立ち止まらずに進むけど絵をすぐ近くで見られる列と、少し絵からは離れるけど立ち止まって見られるゾーンの二つに分かれています。
いつも、「これが今回の展覧会の見どころです!!」と言われる絵は、パンフレットなどで見かけすぎて、たいして感動できないのだけど。
これは結構すごかった、日の出の太陽のオレンジ色がまぶしすぎて、なぜか輝きまで再現されていて、目の奥に残像として残るレベルでした。

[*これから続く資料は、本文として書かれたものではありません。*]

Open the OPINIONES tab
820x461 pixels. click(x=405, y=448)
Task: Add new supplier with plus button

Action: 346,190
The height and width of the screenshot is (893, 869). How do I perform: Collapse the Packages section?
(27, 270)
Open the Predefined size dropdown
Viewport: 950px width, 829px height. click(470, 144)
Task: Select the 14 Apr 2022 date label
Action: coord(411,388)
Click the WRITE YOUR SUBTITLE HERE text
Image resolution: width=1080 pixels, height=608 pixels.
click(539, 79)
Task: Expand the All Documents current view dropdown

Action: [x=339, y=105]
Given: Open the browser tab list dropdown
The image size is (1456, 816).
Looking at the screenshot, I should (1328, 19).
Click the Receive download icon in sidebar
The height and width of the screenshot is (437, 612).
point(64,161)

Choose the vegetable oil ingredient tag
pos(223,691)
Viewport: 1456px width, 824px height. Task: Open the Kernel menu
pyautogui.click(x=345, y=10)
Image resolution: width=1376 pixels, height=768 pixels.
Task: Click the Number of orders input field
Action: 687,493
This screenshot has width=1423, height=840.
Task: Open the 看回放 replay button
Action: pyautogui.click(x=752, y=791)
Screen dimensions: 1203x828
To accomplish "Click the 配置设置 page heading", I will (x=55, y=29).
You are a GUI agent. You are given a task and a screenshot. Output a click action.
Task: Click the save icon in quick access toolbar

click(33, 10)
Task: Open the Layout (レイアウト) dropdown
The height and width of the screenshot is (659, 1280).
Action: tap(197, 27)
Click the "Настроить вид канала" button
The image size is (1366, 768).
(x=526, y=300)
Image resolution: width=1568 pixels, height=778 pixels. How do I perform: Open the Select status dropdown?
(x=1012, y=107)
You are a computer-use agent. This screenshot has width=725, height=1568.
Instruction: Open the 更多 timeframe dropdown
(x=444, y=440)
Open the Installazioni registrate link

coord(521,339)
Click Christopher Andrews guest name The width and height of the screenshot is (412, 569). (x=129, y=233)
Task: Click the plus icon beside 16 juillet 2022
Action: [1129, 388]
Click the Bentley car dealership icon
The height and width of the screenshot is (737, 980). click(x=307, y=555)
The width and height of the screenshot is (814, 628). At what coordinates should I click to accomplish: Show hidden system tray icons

私は夜型人間なので、日の出を見るときは早起きした時ではなく、徹夜をした時に見るものなのですが あのまぶしさってなんとも言えなくて、徹夜明けの目にしみる感じ笑
まさにそれが絵に描かれていました。
 
あとモネが描く海にほぼ必ず出てくる、日の光の波への反射が今回も描かれていて、やっぱりこれ大好きだなあ~。ただオレンジ、サーモンピンク、白でピッピッと書いているだけなのに、きらめきが動いて見える。素敵だなあ。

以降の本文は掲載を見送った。